WHAT TO WORK ON -
Search the records for "agent". Report every line where it occurs.

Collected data
━━━
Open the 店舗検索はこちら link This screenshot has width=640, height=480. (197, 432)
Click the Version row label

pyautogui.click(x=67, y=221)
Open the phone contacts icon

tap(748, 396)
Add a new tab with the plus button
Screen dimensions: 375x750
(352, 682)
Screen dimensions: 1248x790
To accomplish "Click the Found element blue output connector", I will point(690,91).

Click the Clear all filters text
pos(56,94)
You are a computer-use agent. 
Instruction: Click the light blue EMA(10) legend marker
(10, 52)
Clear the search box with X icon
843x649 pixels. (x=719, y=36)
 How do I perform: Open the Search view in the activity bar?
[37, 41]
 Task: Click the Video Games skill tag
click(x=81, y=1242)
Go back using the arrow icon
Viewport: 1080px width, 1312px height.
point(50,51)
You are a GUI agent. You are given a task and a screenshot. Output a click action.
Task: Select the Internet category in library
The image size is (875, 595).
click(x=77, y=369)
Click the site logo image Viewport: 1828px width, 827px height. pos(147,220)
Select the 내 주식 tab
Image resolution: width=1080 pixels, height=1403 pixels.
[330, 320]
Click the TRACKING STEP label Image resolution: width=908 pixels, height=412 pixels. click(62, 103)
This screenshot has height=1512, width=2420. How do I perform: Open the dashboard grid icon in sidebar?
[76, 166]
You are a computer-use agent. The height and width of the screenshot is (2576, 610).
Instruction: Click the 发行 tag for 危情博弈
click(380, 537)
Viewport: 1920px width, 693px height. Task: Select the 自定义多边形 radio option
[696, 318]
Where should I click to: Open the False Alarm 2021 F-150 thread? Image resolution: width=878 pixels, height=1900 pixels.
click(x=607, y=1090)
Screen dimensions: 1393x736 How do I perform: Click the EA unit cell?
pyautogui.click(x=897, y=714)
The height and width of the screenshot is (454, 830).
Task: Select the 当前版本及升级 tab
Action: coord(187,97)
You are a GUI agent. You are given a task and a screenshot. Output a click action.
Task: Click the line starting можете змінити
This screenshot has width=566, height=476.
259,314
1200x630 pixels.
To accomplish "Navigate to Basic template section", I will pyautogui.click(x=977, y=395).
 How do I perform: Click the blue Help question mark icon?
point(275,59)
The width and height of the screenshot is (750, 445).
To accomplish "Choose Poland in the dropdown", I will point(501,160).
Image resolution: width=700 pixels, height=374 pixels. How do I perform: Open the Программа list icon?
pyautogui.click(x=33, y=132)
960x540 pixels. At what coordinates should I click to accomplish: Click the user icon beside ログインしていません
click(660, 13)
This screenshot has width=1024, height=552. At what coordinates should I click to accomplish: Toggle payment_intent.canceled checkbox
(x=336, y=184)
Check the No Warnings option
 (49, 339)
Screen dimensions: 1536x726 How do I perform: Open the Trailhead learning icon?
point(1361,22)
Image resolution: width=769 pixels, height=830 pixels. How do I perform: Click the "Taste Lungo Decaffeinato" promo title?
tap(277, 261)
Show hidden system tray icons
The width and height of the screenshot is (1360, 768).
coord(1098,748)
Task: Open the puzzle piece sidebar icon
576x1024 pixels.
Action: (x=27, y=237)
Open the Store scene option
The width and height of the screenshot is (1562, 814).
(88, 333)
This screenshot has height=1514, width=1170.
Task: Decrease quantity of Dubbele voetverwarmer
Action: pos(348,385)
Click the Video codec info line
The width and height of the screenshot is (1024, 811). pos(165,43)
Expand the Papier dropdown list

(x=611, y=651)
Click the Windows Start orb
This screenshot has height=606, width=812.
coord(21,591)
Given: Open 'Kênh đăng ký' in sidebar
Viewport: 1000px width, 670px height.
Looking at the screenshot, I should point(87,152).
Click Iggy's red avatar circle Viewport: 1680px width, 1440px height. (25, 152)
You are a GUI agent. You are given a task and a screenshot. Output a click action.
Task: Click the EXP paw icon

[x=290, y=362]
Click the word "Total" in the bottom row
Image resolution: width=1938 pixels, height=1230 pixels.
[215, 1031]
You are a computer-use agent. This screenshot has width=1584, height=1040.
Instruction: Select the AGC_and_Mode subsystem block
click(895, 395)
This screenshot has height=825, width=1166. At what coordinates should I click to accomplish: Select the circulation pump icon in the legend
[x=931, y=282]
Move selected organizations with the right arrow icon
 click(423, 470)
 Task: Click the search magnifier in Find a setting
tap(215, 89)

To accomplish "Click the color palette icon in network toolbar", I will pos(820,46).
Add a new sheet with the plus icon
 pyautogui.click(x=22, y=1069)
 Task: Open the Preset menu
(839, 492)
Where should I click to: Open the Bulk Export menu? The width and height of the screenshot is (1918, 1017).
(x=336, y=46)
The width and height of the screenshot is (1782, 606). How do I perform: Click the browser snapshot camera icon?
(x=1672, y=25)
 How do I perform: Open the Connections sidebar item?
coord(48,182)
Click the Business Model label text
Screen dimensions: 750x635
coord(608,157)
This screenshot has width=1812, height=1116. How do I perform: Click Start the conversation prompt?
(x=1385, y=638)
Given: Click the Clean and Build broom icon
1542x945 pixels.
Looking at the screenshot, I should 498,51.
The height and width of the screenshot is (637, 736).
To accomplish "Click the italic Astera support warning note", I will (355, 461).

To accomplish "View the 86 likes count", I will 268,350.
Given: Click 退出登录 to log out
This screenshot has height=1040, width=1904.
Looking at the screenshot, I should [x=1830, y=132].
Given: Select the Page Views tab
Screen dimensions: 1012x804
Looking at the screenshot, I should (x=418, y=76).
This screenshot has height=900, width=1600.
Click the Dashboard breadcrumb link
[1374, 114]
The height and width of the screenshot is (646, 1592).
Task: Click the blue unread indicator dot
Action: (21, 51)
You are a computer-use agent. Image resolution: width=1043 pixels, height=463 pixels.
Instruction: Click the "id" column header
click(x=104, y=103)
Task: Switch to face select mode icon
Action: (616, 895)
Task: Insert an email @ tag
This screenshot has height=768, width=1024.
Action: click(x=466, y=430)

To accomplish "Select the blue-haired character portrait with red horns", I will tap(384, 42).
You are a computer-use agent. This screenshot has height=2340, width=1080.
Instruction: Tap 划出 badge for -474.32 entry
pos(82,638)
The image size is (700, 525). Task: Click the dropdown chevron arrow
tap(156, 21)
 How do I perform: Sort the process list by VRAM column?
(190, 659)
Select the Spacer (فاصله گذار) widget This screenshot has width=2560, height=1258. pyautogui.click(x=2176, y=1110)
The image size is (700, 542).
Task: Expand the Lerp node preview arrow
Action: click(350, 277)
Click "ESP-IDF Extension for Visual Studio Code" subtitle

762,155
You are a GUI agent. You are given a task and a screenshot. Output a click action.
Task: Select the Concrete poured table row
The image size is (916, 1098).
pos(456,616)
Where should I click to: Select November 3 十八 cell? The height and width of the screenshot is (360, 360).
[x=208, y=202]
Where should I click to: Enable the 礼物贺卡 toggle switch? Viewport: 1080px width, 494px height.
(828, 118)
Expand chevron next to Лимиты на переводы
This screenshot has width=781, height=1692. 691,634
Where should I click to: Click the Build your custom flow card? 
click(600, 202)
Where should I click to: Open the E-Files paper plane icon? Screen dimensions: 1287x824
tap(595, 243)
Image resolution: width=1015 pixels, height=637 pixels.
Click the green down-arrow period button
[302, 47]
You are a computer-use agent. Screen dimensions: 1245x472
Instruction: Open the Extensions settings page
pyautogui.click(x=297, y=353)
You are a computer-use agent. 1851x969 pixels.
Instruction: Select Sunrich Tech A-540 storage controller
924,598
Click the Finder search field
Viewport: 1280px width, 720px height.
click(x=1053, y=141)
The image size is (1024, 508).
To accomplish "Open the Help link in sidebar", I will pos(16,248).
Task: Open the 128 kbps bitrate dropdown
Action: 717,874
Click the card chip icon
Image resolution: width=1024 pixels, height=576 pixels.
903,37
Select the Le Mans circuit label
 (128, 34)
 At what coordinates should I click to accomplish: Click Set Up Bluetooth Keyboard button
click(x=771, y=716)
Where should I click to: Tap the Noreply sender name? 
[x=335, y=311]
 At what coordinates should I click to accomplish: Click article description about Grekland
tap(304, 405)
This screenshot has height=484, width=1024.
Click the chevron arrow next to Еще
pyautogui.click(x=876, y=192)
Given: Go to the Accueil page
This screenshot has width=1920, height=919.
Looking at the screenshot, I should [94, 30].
━━━
SOLVED PROBLEM -
You are a computer-use agent. 
You are a GUI agent. You are given a task and a screenshot. Output a click action.
You are a computer-use agent. The height and width of the screenshot is (2576, 610).
You are a GUI agent. You are given a task and a screenshot. Output a click action.
You are a GUI agent. You are given a task and a screenshot. Output a click action.
You are a computer-use agent. This screenshot has width=1584, height=1040.
You are a computer-use agent. Image resolution: width=1043 pixels, height=463 pixels.
You are a computer-use agent. This screenshot has height=2340, width=1080.
You are a GUI agent. You are given a task and a screenshot. Output a click action.
You are a computer-use agent. Screen dimensions: 1245x472
You are a computer-use agent. 1851x969 pixels.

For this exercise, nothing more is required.